Nursing homes don’t seem very sexy – my mental image involves sleepy old people drinking soup and playing bingo, which is potentially the least sexy thing in the world. Many people believe that sexuality and the need for sexual relationships declines with age. Surely, if you feel pressure to get married and settle down by the time you’re thirty, then you won’t be pursuing casual relationships in your eighties! This is downright wrong. For the fact is that old people have the same sexual desires and needs as everyone else. There are a number of complex issues surrounding intimacy and the elderly: can people with dementia consent? Are the needs of LGBTQI people being met? What about the growing prevalence of chlamydia, gonorrhoea and other sexually transmitted diseases among elderly people? These are problems that need to be dealt with sensitively and progressively in aged care facilities.

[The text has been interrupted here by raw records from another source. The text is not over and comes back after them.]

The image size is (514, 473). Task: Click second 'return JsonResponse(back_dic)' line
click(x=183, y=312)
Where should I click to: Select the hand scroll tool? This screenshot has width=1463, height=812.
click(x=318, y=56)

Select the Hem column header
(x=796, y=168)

It’s not as if all the horny old men and predatory cougars are sitting in their communal lounge rooms screaming, “I want sex, I want sex.” For some elderly people there is simply a need for intimacy and physical relationships, whether that involves intercourse or not. This may be a reaction to the sterile and clinical environment of a nursing home, where often residents don’t have much privacy or opportunity to sustain any kind of relationship away from the watch of staff. Others’ needs may be much more sexual. In these cases, residents may not be able to tell the difference between their spouse, care worker, or another resident, but still be driven to act on their urges. These two different scenarios require very different solutions.

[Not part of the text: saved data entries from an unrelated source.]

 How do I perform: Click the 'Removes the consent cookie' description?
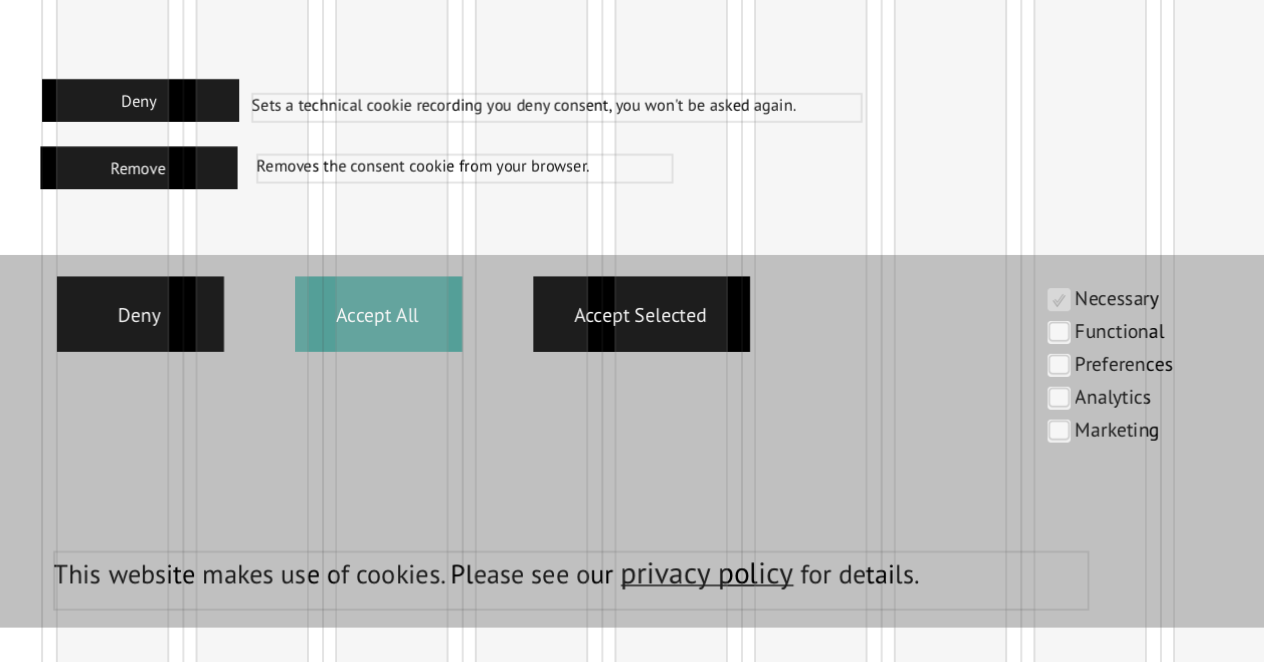click(423, 167)
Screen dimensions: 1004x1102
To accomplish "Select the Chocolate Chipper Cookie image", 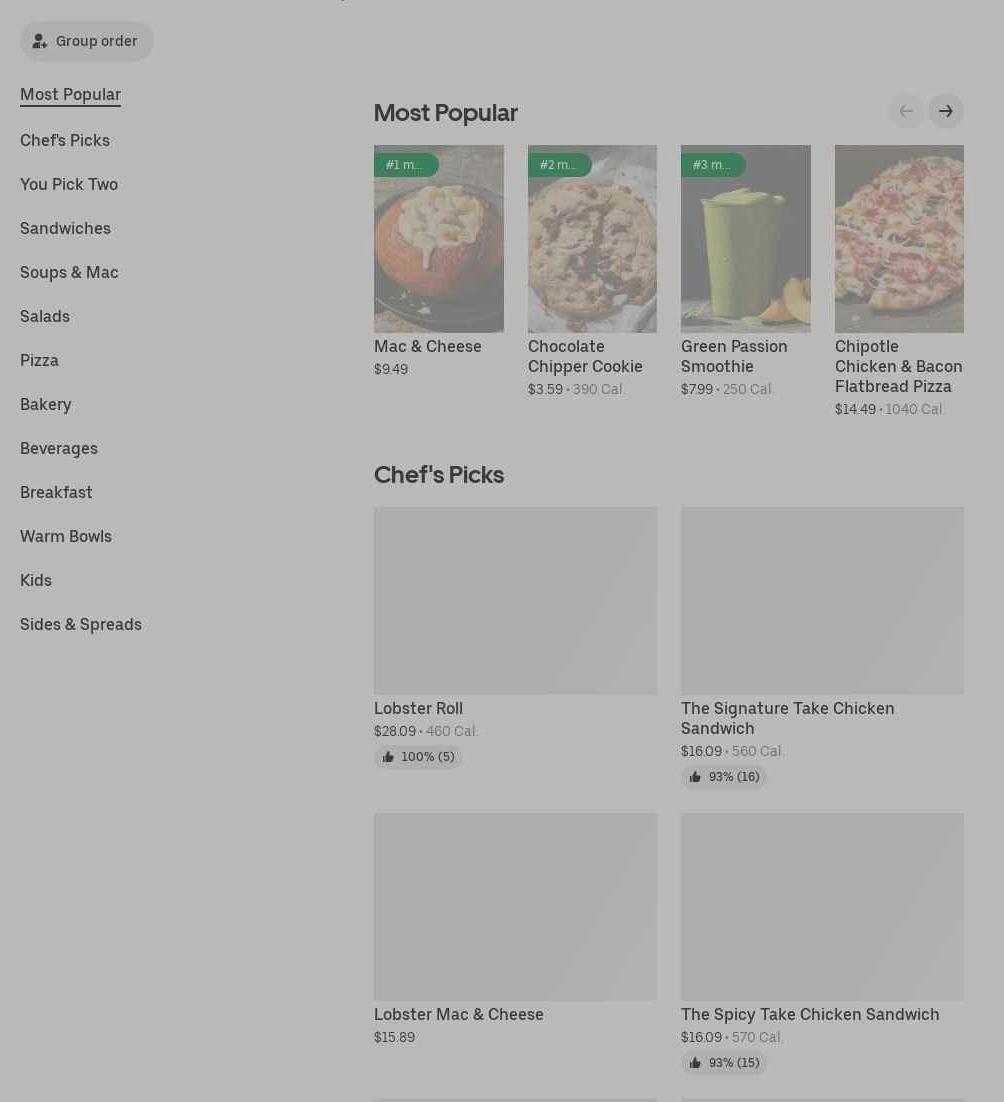I will (x=592, y=250).
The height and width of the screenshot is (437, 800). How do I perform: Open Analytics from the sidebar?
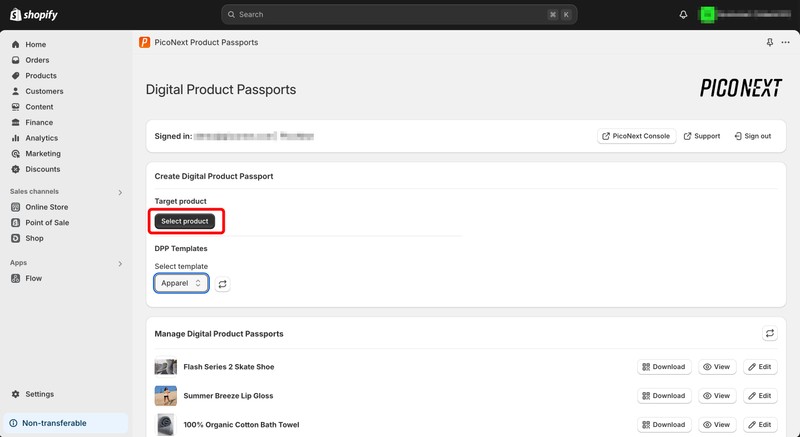41,138
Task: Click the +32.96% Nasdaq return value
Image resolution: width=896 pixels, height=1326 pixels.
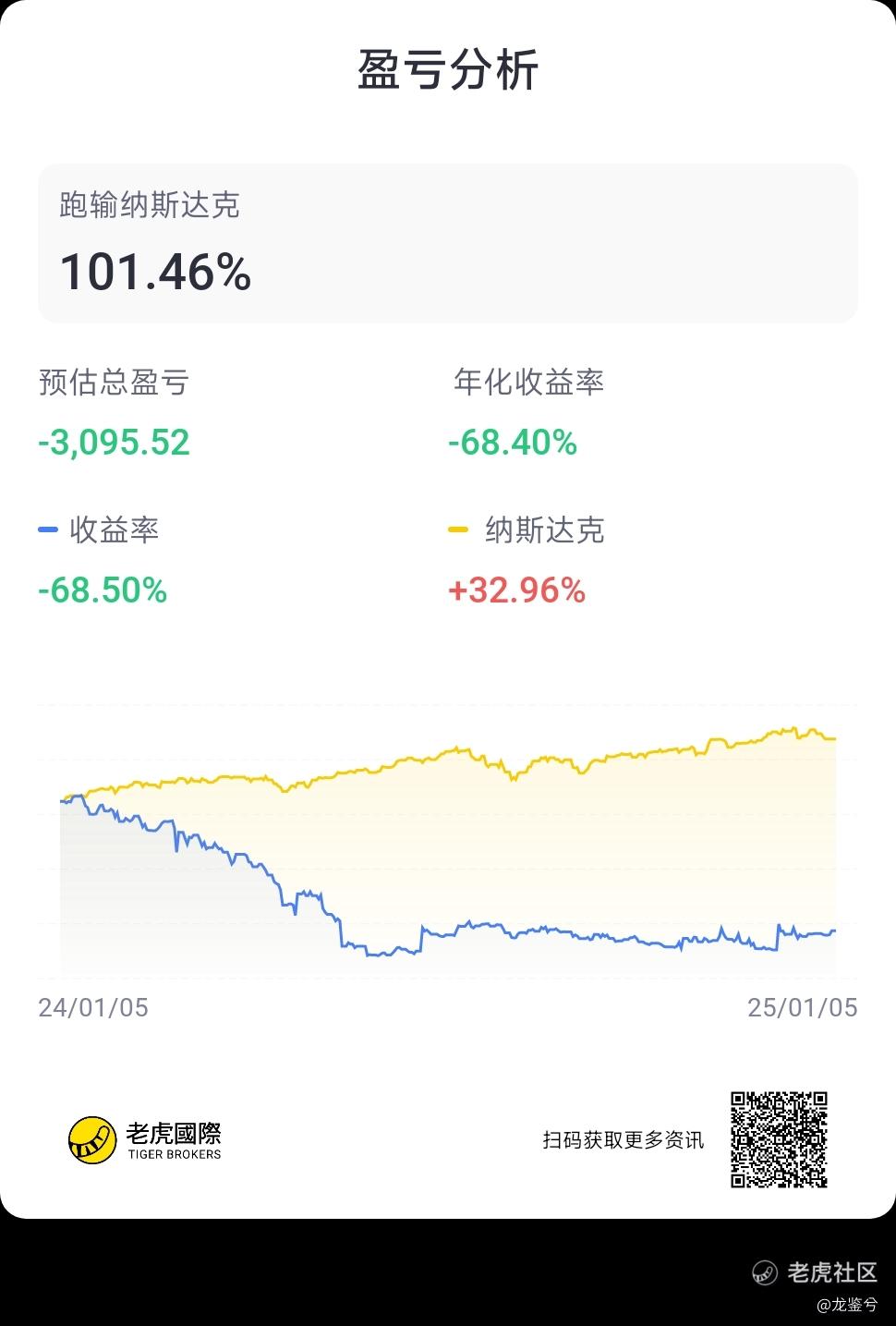Action: click(x=516, y=590)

Some nursing homes are unsure where to set boundaries for their residents in terms of the relationships they are able to pursue. Family members are sometimes uncomfortable with the idea of their elderly loved ones entering into relationships with other residents in aged care facilities, and put pressure on nursing homes to prevent this from occurring. But policies that prohibit these kinds of relationships cause more harm than good. Depression, anxiety and feelings of isolation are serious mental health concerns for elderly people in care, so to deny healthy romantic relationships that could alleviate those feelings seems grossly unfair. And what right do the managers of the nursing homes have to restrict the freedoms of their charges anyway?
The even more taboo topic is whether or not residents should be permitted to engage in purely sexual relationships, with their spouses, other residents, or even sex workers. As far as I know, on the whole, nursing homes are comfortable with their residents being intimate with their spouses, and allow this to happen in private, safe spaces. When it comes to other residents, however, it’s a different story. In many nursing homes, staff try to prevent sexual relationships from occurring, in the interest of both elderly people and their families. They do this by limiting the kinds of places residents can go together, and trying to separate them as often as possible.
To my mind, as long as both parties are consenting, I don’t think this kind of sexual relationship is problematic. Issues arise, however, when one party is unable to consent, particularly if they suffer from Alzheimer’s or dementia. In these cases, it is really important that staff monitor the residents in their care. It seems like a contradiction, then, to say that staff in nursing homes should both give elderly people more privacy and be watchful of all their relationships with other residents. This points to the diversity of both the needs and limitations of all kinds of different people living in aged care.
One solution to this problem could be to facilitate access to sex workers for the elderly. There appears to be many nursing homes that already allow this, if a resident directly requests to hire a sex worker, or their family does this on their behalf. But what about aged care facilities that are run by religious groups? I understand that hiring sex workers may go against the doctrine of these institutions, and it would be impossible to force religious nursing homes to allow prostitutes into their facilities. Nevertheless, it’s also important to note that many elderly people haven’t made the decision to go into a religious home themselves – they may have been put there by their family, or decided to go there for financial reasons. Nonetheless, they might have no other way of satisfying their physical needs. Similarly, what about elderly people who are LGBTQI? There are some nursing homes that cater specifically to LGBTQI people, but certainly not enough, and none that advertise themselves as such in Canberra.
This article raises more questions than it answers, sure – but at the very least, awareness about intimacy in aged care facilities is important, particularly when the physical and mental health of the elderly is at stake.